Medicaid turns 40, fails to age gracefully
At 40 years old, Medicaid, the nation’s public health entitlement program for low-income, elderly and disabled Americans, is entering middle age, but states are not celebrating the milestone. Instead, some are making sweeping and innovative changes to their programs, which are experiencing a bout of fiscal unhealth as medical inflation increases, the population ages and employer-sponsored health care erodes.
Under Medicaid, the federal government matches 50 percent to 83 percent of each state’s expenditures. The federal government’s share is recalculated annually and is based on a state’s per capita income. Although each state, territory and Washington, D.C., is responsible for creating and administering its own Medicaid program, policies are controlled by broad and complex federal regulations. Increasingly, states are negotiating with the federal government to allow them to waive federal Medicaid law.
Policymakers are keeping an eye on Florida, where a groundbreaking plan essentially shifts Medicaid from a defined benefit to a defined contribution plan, meaning that the state will establish a maximum per year benefit limit for its Medicaid recipients. Florida also will pay private health maintenance organizations (HMOs) for each resident enrolled in the program. While states typically determine who and what services are covered by Medicaid, Florida will transfer that authority to private HMOs. The premise is to drive down costs by fostering healthy competition between private providers and to bring predictability to spending.
Joan Alker, senior researcher for Washington, D.C.-based Health Policy Institute at Georgetown University and co-author of policy briefs on Florida’s plan, fears that private insurers may cut services to the state’s most vulnerable residents. Additionally, if Medicaid is not adequately funded, the state may have to shift Medicaid costs to other parts of Florida’s health care system.
Vermont’s plan is equally ambitious. Gov. James Douglas’s Global Commitment to Health Plan is a pilot program that allows the federal Centers for Medicaid and Medicare Services to cap its contribution to the Office of Vermont Health Access at $4.7 billion over five years in exchange for greater flexibility in Medicaid spending decisions.
“Part of the challenge is that the federal share of Medicaid for Vermont is declining,” says Senator Jim Leddy, Chair of the Senate Health and Welfare Committee in Vermont. Once the recipient of a 64 percent federal contribution, Vermont received a substantially lower 58.49 percent in fiscal year 2006. “Every time there is a change of 1 percent, it costs the state $10 million of its own monies,” Leddy says. “We’ve had to pick up an additional $60 million just to maintain the status quo.”

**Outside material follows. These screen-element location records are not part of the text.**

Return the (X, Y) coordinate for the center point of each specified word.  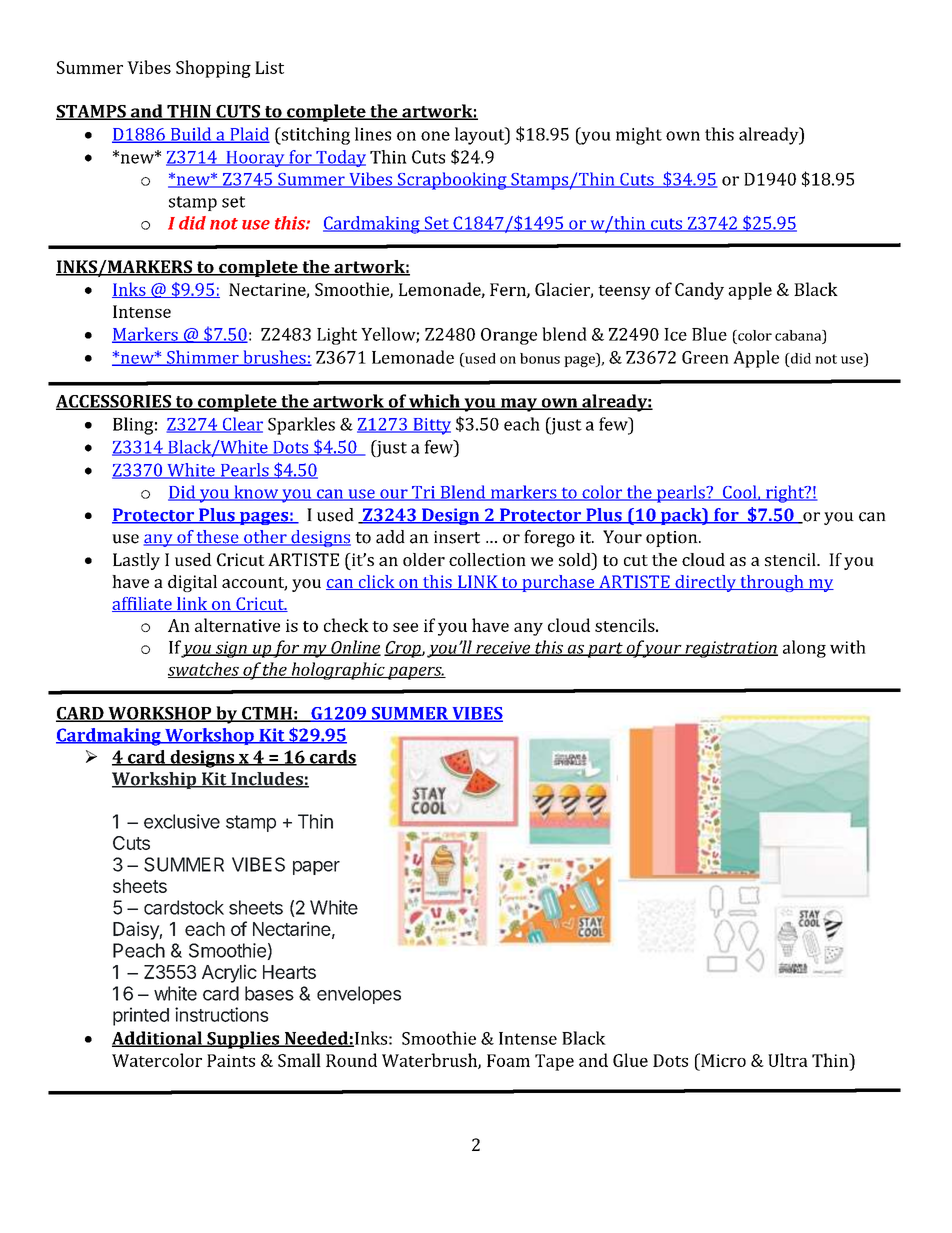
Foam (508, 1060)
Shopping (213, 69)
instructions (222, 1014)
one (435, 136)
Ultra (788, 1060)
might (639, 136)
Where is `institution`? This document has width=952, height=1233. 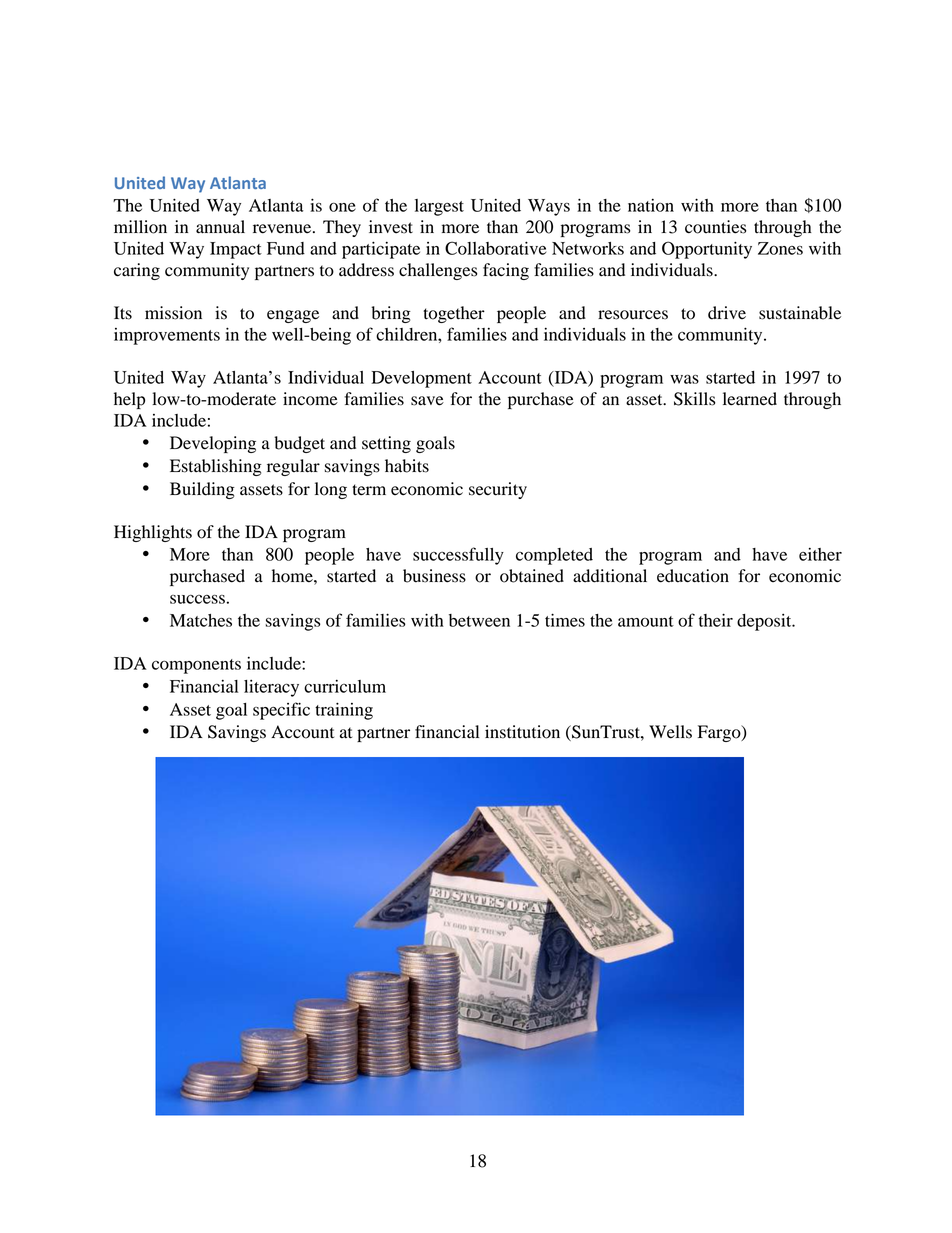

Caught in a fiscal stranglehold, Leddy sees Vermont being pushed into a disproportionate partnership with the federal government. He says Vermont would be the first state in the country to receive a waiver that transforms Medicaid from an insurance benefit to a block grant program.
While the strategies are diverse, the single common denominator for states is the need to control costs. Faced with a $1 billion budget deficit, Missouri created a three-pronged strategy that reduces eligibility, creates service choices and institutes cost-sharing implements. “Medicaid was a program that continued to escalate out of control,” says Deborah Scott, spokesperson for the Missouri Department of Social Services. “We were truly facing a significant budget crisis.”
— Annie Gentile is a Vernon, Conn.-based freelance writer.
Federal and state share of Florida’s Medicaid expenditures (in billions)
|FY 2000-01||Total $8.9|
|State share||$3.77, 42.3%|
|Federal share||$5.13, 57.7%|
|FY 2001-02||Total $10.2|
|State share||$4.32, 42.3%|
|Federal share||$5.90, 57.8%|
|FY 2002-03||Total $11.4|
|State share||$4.69, 41%|
|Federal share||$6.74, 59%|
|FY 2003-04*||Total $13.0|
|State share||$4.91, 37.7%|
|Federal share||$8.10, 62.3%|
|FY 2004-05||Total $14.0|
|State share||$5.66, 40.5%|
|Federal share||$8.30, 59.5%|
|*For FY 2003-04, Florida, as all states, received a temporary Federal Medical Assistance Percentage of 2.95 percent as part of the “Jobs and Growth Tax Relief Reconciliation Act of 2003.”